This really needs no explaining. All women are eeevildumbasses and deserve it.
Other than that, by law these reasons make cunt punching completely legal:
GENERAL:
- The headfucks women subject men to (not to be confused with fucking, which is good. You can incorporate punching the cunt in fucking too though just for teh lulz and because she needs to know that just because she puts out this time doesn't mean she isn't a snake with tits anyways.)
ALSO:
- She switched the channel on the telly
- She's not in the kitchen
- She burnt your dinner, WTF!? (needz moar use of violence)
- Not swallowing
- Dumb bitch asked for money
There are many moar reasons in the law but cant be arsed wiff it. As alrady stated no1 should really ask this question in the first place.
[edit] How to Cunt Punch
- 1. Take her to dinner (or a motel, or an opium den, or to visit your mother.)
- 2. Proceed in making your mating call (such as putting on romantic music like Akercocke or The Faceless, dipping a strawberry in whipped cream, feeding it to her, then sticking your finger, or penis, in the cream and shoving it in her mouth, or a combination of the two. Mix it up.)

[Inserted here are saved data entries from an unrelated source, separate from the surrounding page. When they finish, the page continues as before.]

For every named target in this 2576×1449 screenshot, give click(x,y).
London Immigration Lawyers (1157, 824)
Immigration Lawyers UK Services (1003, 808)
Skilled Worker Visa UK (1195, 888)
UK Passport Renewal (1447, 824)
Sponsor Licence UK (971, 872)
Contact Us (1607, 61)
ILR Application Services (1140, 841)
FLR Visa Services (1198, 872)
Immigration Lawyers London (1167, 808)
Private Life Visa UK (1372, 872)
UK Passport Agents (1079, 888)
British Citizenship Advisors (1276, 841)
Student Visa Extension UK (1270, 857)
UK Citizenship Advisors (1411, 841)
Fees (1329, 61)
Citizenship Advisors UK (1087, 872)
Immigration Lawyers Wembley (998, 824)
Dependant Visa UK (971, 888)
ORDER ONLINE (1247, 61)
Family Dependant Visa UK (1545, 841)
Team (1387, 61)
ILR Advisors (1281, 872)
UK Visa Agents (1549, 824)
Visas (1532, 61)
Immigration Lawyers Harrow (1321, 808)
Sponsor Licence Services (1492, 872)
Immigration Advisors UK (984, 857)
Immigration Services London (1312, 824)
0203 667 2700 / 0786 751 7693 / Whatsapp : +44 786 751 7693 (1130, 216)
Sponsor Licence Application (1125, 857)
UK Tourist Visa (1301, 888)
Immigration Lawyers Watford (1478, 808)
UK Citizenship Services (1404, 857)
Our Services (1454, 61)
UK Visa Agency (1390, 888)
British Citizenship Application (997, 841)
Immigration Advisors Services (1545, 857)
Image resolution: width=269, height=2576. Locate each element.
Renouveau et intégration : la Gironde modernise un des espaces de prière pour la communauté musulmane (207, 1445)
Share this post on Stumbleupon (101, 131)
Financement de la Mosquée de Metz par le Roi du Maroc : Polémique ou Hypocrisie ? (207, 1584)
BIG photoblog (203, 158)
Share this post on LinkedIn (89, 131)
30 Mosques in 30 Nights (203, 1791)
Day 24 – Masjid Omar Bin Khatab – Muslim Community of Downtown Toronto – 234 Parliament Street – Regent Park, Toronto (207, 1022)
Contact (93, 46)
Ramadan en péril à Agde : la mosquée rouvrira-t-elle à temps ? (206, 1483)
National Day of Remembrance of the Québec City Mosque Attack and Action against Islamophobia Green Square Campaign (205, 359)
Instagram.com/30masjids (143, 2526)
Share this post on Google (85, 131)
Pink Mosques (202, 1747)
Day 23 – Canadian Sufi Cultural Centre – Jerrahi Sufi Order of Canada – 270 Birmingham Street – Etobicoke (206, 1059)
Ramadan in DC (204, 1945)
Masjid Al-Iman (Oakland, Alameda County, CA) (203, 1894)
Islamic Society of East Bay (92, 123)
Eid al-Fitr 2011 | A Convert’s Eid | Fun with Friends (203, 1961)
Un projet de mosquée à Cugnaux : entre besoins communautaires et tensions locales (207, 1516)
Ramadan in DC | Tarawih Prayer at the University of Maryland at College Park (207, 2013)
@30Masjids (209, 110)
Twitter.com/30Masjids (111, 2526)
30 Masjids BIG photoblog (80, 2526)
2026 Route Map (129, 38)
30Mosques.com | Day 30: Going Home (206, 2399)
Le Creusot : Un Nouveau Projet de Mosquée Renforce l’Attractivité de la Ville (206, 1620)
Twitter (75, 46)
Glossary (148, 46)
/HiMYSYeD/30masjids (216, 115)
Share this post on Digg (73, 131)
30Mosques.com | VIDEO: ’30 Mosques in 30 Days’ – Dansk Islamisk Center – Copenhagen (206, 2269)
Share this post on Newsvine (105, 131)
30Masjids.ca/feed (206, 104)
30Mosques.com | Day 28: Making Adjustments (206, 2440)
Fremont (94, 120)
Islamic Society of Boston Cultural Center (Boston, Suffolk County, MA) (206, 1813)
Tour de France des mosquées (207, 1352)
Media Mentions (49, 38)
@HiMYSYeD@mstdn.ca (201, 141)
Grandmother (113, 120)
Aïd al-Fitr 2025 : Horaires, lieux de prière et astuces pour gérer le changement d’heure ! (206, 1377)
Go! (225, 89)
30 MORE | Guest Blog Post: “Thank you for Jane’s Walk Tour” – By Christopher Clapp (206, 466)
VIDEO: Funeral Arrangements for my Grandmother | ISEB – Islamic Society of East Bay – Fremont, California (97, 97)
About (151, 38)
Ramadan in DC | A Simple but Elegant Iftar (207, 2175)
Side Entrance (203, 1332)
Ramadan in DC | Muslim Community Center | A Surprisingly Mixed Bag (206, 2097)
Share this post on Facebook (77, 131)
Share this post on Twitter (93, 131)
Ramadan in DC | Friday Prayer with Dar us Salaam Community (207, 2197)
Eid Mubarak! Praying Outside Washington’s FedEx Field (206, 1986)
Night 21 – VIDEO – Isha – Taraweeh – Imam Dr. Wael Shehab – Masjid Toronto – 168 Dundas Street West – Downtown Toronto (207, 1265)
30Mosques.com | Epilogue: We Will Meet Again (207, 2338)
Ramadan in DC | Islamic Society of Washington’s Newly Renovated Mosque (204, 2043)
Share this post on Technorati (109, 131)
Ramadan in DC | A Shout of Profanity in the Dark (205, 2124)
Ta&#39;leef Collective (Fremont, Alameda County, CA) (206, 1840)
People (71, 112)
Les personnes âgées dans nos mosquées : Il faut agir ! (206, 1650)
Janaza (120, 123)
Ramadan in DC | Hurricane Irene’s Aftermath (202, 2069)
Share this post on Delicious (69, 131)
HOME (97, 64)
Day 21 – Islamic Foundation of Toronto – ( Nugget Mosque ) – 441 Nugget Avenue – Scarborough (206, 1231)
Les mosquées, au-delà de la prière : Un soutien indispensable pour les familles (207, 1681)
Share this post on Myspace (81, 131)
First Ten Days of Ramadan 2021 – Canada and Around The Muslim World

- 3. When that nappy bitch turns you down, uppercut her in the vagoo. PROTIP: Scream Falcon Punch while doing so for extra lulz.
- 4. ????
- 5. PROFIT!!!
(Try it on your mom! its fun!)
[edit] Opposition to cunt punching
Only teh feminazis oppose the practice. Good thing is, though they are uglier than men (and usually has a stronger beard than you ever will), feminazis usually have cunts too. Therefore the law also applies to them. If you ever achieve the great success of the epic cunt punch in your lifetime, then you get bonus point multipliers if they are feminazi scum. You will be admired in heaven. A winner is you!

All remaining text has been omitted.